* What is expected: What is needed is an exact repetition of the lines below, from the first one through the one holding "Task: Click the capture", with no pictures and nothing else.

[Saved data entries]
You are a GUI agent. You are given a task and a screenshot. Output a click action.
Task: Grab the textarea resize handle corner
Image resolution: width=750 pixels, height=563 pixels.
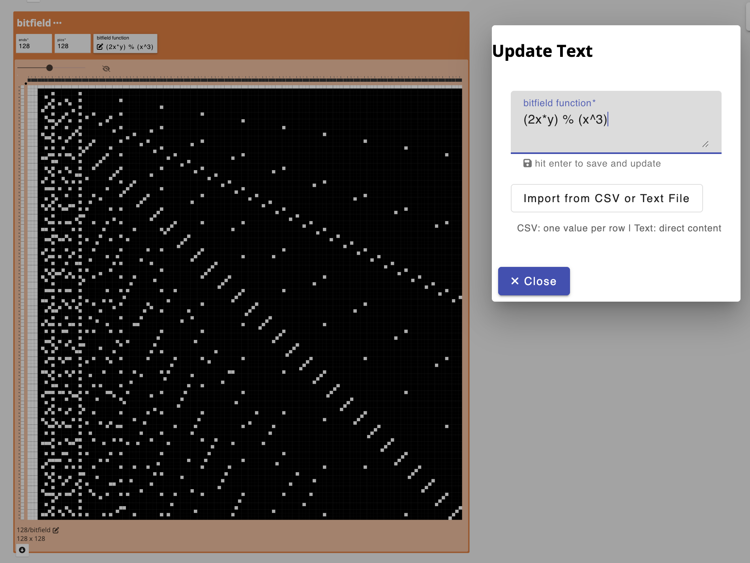click(x=705, y=145)
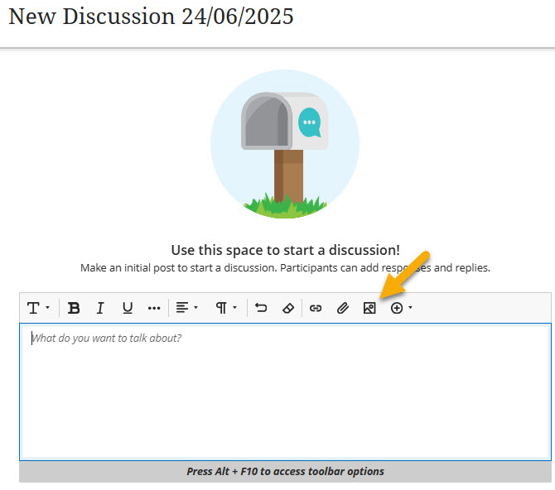Toggle Underline text formatting
This screenshot has width=555, height=490.
128,308
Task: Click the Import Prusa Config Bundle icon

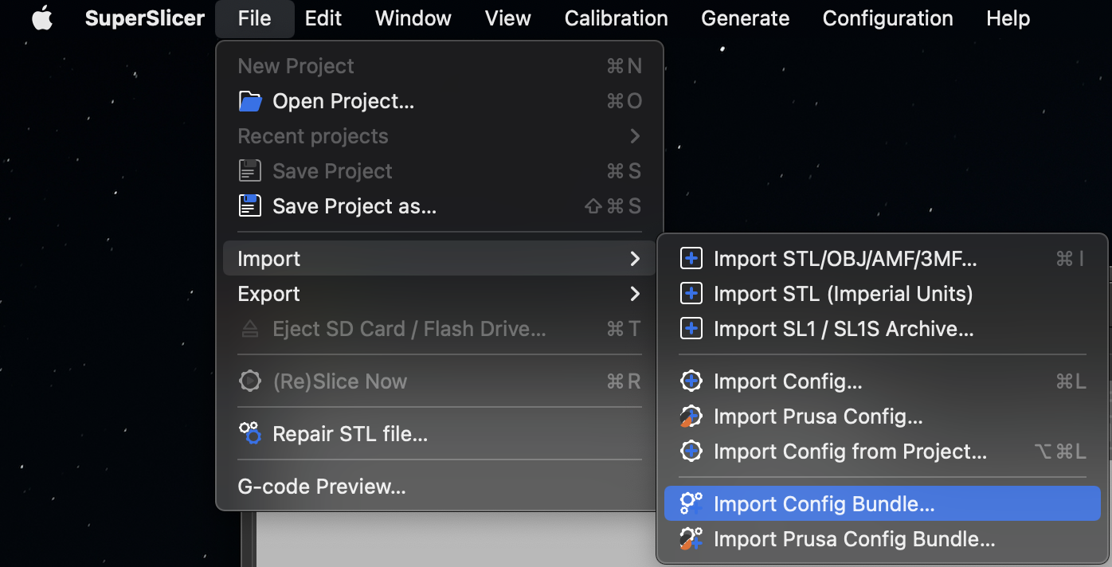Action: point(691,539)
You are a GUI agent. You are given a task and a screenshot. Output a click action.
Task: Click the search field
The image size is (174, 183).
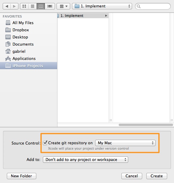pyautogui.click(x=153, y=6)

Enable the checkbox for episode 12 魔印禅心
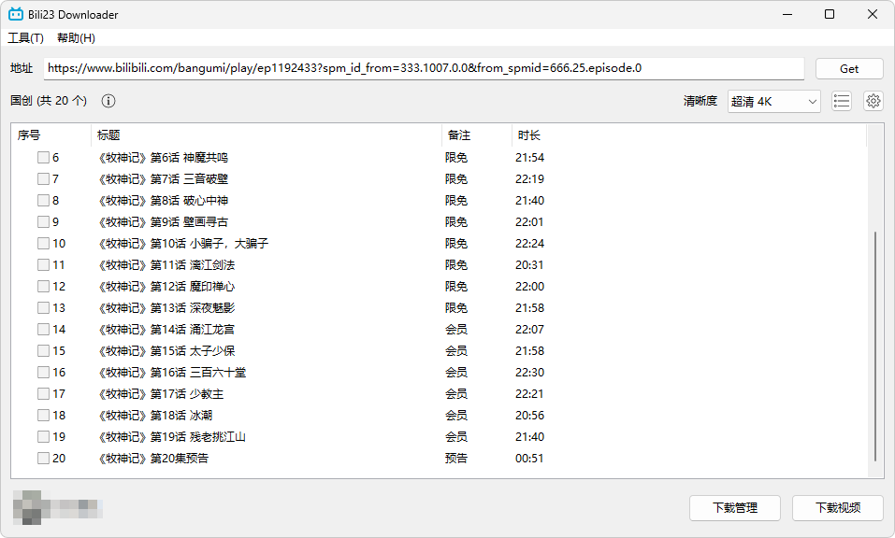tap(43, 286)
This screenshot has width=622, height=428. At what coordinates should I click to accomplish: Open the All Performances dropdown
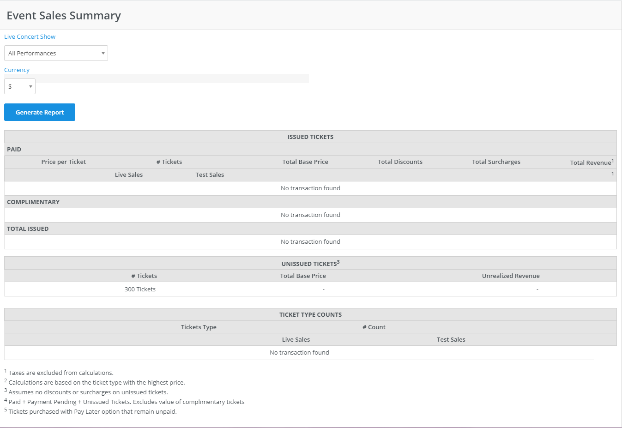click(56, 53)
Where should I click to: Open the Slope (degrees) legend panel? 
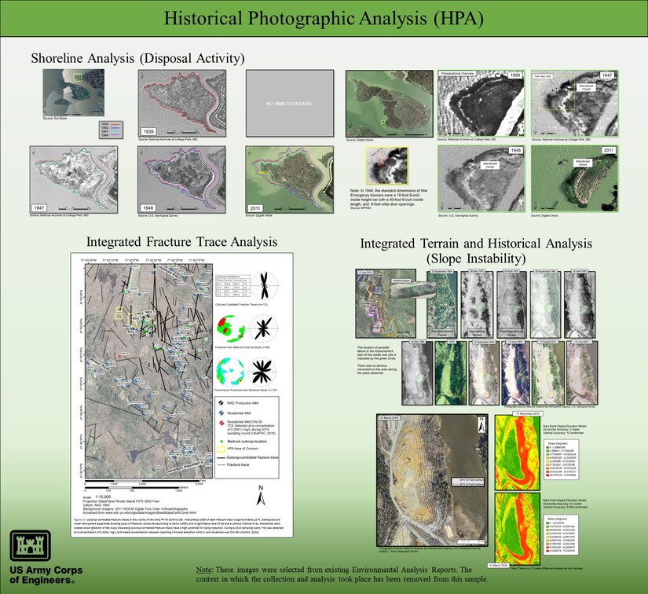coord(558,443)
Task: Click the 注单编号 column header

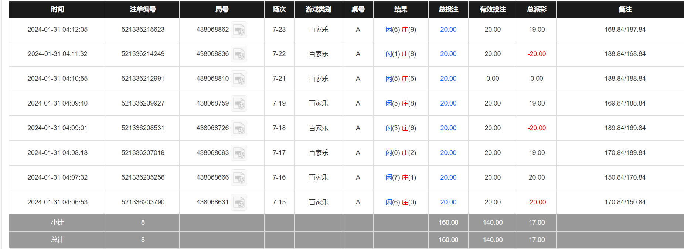Action: (143, 9)
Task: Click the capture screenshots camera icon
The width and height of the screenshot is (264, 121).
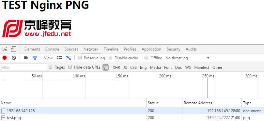Action: click(x=26, y=58)
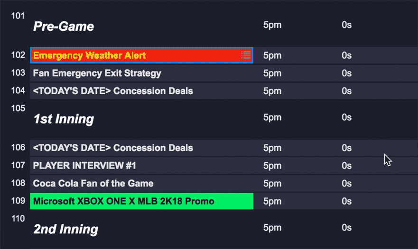The image size is (418, 249).
Task: Select the red Emergency Weather Alert item
Action: pos(89,55)
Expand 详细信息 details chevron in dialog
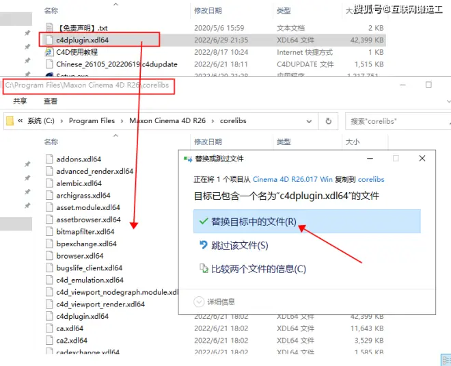This screenshot has width=451, height=366. 199,302
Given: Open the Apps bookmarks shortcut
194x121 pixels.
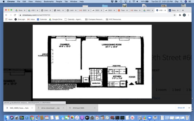Looking at the screenshot, I should (x=9, y=19).
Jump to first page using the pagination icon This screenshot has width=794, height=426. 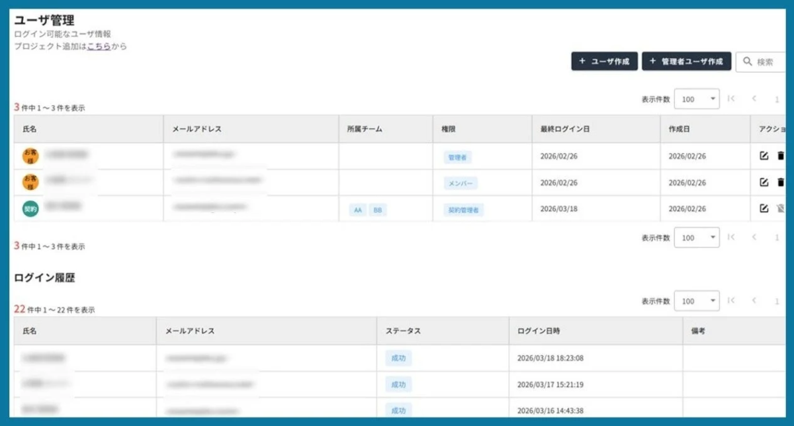pyautogui.click(x=730, y=98)
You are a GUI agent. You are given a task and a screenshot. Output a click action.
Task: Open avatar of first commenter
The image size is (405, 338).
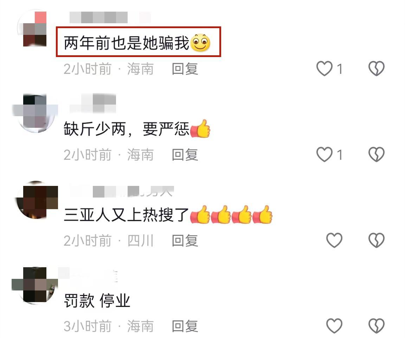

* Solution for this exercise:
You are a GUI agent. You are given a task and a screenshot. Output a click action.
Task: Grab the textarea resize handle corner
Image resolution: width=750 pixels, height=563 pixels.
click(x=705, y=145)
Toggle Underline text formatting
This screenshot has width=555, height=490.
128,308
Task: Click the Import Prusa Config Bundle icon

Action: point(691,539)
You are a GUI agent. You are given a task and a screenshot. Output a click action.
Task: Click the search field
The image size is (174, 183).
pyautogui.click(x=153, y=6)

Enable the checkbox for episode 12 魔印禅心
tap(43, 286)
This screenshot has width=622, height=428. At what coordinates should I click to accomplish: Open the All Performances dropdown
click(56, 53)
Where should I click to: Open the Slope (degrees) legend panel? 
coord(558,443)
Task: Click the 注单编号 column header

Action: (143, 9)
Task: Click the capture screenshots camera icon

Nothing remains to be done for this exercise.